P300 Based Single Trial Independent Component Analysis on EEG Signal

A Brain Computer Interface (BCI) is a device that allows the user to communicate with the world without utilizing voluntary muscle activity (i.e., using only the electrical activity of the brain). It makes use of the well-studied observation that the brain reacts differently to different stimuli, as a function of the level of attention allotted to the stimulus stream and the specific processing triggered by the stimulus. In this article we present a single trial independent component analysis (ICA) method that is working with a BCI system proposed by Farwell and Donchin. It can dramatically reduce the signal processing time and improve the data communicating rate. This ICA method achieved 76.67% accuracy on single trial P300 response identification.

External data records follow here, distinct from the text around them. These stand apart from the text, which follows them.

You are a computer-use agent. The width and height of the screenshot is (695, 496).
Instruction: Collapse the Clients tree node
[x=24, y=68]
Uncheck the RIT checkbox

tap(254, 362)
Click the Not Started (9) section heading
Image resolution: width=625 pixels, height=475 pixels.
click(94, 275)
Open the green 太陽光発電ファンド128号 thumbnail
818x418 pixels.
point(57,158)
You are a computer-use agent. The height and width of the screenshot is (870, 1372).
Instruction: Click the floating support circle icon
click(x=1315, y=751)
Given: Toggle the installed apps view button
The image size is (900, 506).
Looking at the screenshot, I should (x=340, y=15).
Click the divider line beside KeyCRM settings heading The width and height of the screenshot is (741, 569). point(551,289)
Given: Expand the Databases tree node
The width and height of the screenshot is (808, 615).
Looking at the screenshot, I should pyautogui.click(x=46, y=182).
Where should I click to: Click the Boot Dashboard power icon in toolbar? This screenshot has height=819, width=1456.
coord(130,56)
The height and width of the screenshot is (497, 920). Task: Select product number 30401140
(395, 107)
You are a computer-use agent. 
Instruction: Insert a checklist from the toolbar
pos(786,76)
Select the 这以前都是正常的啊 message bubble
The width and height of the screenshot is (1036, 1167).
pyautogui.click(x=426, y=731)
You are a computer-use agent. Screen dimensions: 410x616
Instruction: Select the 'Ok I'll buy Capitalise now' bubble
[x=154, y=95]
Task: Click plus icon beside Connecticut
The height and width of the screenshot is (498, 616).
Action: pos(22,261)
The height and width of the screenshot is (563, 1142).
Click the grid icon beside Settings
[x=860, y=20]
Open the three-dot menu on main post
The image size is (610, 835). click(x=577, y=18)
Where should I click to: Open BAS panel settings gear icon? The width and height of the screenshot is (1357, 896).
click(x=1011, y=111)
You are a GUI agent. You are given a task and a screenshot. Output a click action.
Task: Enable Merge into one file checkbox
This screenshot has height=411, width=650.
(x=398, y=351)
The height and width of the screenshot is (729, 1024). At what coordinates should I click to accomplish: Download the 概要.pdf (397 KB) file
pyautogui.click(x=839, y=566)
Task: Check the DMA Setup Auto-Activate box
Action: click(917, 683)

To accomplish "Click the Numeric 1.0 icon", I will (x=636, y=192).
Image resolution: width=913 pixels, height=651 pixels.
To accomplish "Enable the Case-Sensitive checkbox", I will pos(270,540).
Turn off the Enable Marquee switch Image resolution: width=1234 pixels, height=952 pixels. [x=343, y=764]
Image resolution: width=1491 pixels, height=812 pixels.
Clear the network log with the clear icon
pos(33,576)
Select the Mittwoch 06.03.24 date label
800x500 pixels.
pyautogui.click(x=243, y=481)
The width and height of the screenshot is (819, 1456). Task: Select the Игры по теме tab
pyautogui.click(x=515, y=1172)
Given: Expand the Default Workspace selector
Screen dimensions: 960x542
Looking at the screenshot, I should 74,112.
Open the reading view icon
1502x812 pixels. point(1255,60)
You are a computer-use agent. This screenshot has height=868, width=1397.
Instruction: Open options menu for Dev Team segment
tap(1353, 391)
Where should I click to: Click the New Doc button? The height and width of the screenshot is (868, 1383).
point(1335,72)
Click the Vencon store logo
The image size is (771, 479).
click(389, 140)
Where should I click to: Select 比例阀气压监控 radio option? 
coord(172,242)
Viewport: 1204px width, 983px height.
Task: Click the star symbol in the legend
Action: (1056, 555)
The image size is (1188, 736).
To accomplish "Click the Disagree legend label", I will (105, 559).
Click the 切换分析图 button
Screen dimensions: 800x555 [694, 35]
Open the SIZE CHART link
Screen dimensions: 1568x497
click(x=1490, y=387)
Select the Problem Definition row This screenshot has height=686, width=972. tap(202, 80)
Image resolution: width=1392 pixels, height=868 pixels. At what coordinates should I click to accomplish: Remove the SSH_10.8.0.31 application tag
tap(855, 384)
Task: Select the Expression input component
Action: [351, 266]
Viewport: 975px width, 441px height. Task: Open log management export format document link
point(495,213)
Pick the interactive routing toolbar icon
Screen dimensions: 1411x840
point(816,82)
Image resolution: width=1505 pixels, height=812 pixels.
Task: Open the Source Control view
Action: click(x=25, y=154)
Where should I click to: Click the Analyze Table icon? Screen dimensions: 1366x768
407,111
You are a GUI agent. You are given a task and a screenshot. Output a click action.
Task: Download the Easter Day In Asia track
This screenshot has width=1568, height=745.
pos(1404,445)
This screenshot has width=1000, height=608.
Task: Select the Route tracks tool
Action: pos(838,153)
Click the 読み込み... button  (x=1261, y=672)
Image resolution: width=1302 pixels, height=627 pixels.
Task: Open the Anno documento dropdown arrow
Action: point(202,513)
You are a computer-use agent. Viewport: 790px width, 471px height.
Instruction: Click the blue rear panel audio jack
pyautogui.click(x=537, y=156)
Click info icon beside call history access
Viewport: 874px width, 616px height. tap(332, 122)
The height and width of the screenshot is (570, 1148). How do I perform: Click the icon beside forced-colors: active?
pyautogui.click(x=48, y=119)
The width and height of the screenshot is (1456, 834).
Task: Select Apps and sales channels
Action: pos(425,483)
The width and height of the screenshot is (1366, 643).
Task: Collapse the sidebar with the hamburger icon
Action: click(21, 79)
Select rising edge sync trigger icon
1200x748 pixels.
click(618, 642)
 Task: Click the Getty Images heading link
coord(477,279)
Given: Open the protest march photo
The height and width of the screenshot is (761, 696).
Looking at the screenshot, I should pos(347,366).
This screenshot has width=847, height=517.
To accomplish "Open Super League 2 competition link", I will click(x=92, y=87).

P300 Based Brain Computer Interfaces: A Progress Report

Brain-Computer Interfaces (BCI) are the only means of communication available to patients who are locked-in, that is for patients who are completely paralyzed yet are fully conscious. We focus on the status of the P300-BCI first described by Farwell and Donchin (1988). This system has now been tested with several dozen ALS patients and some have been using this approach for communication at a very extensive level. More recently, we have adapted this BCI (in collaboration with the laboratory of Dr. Rajiv Dubey) to the control of a robotic arm. In this presentation we will discuss the special problems of human computer interaction that occur within the context of such a BCI. The special needs of the users forced the development of variants of this system, each with advantages and disadvantages. The general principles that can be derived from the experience we have had with this BCI will be reviewed.